Der Top Four-Pokal in der Mercedes Benz Arena in Berlin (Quelle: imago/Camera)

Basketball | Top Four 2017 - Alba will mit dem Pokal aus der Krise

Am Wochenende wird in Berlin der Deutsche Vereinspokal im Basketball ausgespielt. Mit dabei: Gastgeber Alba Berlin. Das Bundesliga-Heimspiel gegen Aufsteiger Jena wollte der amtierende Pokalsieger als Generalprobe nutzen. Doch das ging daneben. Von Jakob Rüger

Die Basketballer von Alba Berlin sind am Tiefpunkt der Saison angekommen: Erst verloren sie deutlich in Bonn, wurden anschließend zu Hause von Bayern München vorgeführt und verspielten am Mittwoch dieser Woche dann bei der Heimniederlage gegen Aufsteiger Jena einen 20-Punkte-Vorsprung. In den letzten sieben Spielen setzte es sechs Niederlagen.

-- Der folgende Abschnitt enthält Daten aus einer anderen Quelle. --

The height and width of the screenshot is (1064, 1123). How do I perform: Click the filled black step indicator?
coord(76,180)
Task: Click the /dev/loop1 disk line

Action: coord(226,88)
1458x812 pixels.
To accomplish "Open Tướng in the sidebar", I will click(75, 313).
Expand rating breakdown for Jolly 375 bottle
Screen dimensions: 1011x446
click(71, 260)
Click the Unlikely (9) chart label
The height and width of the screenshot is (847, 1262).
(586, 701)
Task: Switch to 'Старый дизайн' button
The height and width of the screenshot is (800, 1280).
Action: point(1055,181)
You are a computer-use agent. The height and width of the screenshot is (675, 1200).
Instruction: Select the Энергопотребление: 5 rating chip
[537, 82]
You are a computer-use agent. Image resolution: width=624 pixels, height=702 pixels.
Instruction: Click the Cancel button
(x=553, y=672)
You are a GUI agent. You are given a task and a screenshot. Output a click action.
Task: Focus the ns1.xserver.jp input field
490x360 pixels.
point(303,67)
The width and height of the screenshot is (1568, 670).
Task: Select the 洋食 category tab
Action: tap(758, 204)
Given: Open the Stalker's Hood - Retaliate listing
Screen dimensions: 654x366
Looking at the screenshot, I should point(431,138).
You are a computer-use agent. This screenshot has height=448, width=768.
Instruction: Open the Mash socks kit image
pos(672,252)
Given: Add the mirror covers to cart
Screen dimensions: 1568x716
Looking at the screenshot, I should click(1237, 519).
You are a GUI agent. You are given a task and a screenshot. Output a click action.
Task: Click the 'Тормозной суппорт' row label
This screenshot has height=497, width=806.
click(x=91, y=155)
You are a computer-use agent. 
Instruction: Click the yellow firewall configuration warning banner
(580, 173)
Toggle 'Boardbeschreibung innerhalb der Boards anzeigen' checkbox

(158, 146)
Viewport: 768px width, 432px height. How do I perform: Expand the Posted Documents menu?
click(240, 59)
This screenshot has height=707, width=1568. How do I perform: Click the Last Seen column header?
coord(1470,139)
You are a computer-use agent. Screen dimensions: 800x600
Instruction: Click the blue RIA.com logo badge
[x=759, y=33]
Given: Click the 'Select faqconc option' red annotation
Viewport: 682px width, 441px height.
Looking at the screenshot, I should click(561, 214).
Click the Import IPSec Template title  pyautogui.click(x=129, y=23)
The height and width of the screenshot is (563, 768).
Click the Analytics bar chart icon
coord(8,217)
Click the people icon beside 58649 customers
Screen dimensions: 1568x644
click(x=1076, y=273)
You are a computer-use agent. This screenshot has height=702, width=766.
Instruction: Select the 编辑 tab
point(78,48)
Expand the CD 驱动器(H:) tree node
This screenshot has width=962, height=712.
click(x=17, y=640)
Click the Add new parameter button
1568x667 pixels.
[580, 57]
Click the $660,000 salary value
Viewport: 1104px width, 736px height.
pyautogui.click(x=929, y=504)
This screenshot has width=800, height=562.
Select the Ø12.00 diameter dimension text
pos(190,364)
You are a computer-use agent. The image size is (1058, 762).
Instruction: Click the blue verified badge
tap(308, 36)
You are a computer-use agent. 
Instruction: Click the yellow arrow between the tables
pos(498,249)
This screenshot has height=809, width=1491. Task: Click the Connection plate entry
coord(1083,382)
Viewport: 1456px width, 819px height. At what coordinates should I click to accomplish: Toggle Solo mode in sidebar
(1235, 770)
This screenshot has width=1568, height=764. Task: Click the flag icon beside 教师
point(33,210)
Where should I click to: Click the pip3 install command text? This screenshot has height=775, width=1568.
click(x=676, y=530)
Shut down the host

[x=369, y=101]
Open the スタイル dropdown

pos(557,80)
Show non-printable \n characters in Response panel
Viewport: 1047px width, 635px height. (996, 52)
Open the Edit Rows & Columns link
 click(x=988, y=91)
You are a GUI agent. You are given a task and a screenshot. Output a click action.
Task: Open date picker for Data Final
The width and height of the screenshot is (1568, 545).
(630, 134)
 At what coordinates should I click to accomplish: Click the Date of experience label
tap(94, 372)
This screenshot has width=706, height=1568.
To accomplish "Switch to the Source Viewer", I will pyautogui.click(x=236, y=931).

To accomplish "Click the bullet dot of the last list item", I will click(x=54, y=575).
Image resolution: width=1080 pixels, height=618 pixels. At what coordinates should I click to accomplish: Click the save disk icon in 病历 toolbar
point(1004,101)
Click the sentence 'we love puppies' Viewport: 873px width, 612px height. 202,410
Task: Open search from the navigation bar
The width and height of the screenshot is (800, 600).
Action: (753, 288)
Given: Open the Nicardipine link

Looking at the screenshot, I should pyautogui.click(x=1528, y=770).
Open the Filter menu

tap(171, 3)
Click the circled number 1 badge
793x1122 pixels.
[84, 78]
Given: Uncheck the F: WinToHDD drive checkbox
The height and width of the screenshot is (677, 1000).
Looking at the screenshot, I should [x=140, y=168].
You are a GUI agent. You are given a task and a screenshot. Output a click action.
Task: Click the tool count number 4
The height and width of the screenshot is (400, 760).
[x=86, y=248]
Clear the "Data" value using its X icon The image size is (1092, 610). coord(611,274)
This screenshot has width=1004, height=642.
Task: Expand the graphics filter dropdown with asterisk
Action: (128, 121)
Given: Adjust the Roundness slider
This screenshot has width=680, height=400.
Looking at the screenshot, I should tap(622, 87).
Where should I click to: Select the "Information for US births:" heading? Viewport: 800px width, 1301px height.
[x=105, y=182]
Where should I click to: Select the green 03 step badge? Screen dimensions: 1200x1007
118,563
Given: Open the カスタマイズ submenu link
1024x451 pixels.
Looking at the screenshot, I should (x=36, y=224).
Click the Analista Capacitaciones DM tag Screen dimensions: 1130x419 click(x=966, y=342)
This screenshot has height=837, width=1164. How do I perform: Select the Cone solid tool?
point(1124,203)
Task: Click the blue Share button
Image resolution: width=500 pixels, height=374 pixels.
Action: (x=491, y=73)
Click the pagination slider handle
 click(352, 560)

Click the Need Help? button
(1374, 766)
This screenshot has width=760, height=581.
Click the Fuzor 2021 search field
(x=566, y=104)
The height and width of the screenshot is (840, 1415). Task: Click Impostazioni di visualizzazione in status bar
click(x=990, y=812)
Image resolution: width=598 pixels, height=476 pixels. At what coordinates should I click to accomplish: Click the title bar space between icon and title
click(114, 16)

Dementsprechend findet Geschäftsführer Marco Baldi deutliche Worte: "Wir haben nicht nur verloren, sondern wir haben in den letzten drei Spielen relativ heftige Niederlagen hinnehmen müssen. Und da gibt es auch nichts schön zu reden oder darzustellen, sondern es war einfach so. Es ist die Form, in der wir uns offensichtlich gerade befinden."

"Die Angst zu verlieren, hat sie beeinflusst"

Dafür gibt es Gründe. Die Mannschaft ist von Sportdirektor Himar Ojeda falsch zusammengestellt worden. Es fehlt an guten Verteidigern, Reboundern und an Führungsspielern. Der neue Trainer Ahmet Caki wirkte gegen Jena nicht nur während des Spiels, sondern auch danach ratlos. "Wir haben versucht, die Mannschaft vorzubereiten, doch die Angst zu verlieren, hat sie beeinflusst", so Caki.

Der achtmalige Deutsche Meister hat sich aus den Top-Drei der Liga längst verabschiedet, stattdessen kämpft man sogar um Platz fünf. Ausgerechnet jetzt wartet das Pokal-Top-Four-Wochenende, mit Titelverteidiger Alba als Gastgeber. "Wir haben uns sehr bemüht, das Turnier nach Berlin zu bekommen, sind auch froh, dass wir es hier haben", sagt Marco Baldi. "Es trifft uns - zumindest sieht es so aus - jetzt nicht im allergünstigsten Moment, weil wir in den letzten Spielen schwächeln."

Außenseiter in eigener Halle

Dabei wollen sie den Überraschungserfolg des letzten Jahres gerne wiederholen. Von einer solchen Schlagzeile sind die Albatrosse jedoch weit entfernt. Im Halbfinale am Samstag (17 Uhr) treffen die Berliner auf Bayern München, die letzten Sonntag mit satten 24 Punkten Vorsprung in Berlin gewonnen haben. Beim Pokalwochenende in heimischer Halle ist Alba somit nur krasser Außenseiter.

Aber: "Natürlich gibt es da nichts Schöneres, als allen, die jetzt überhaupt keinen Pfifferling mehr auf uns setzen, zu zeigen, dass es sich doch lohnt, einen Pifferling auf Alba Berlin zu setzen", sagt Marco Baldi. "Und das werden wir versuchen." Doch für Marco Baldis Hoffnung auf bessere Zeiten fehlt angesichts der schwachen Saison der Glaube.

Das zweite Halbfinale steigt am Samstag ab 20 Uhr zwischen Ludwigsburg und Bamberg. Spiel um Platz 3 ist am Sonntag ab 12 Uhr, das Finale ab 15 Uhr.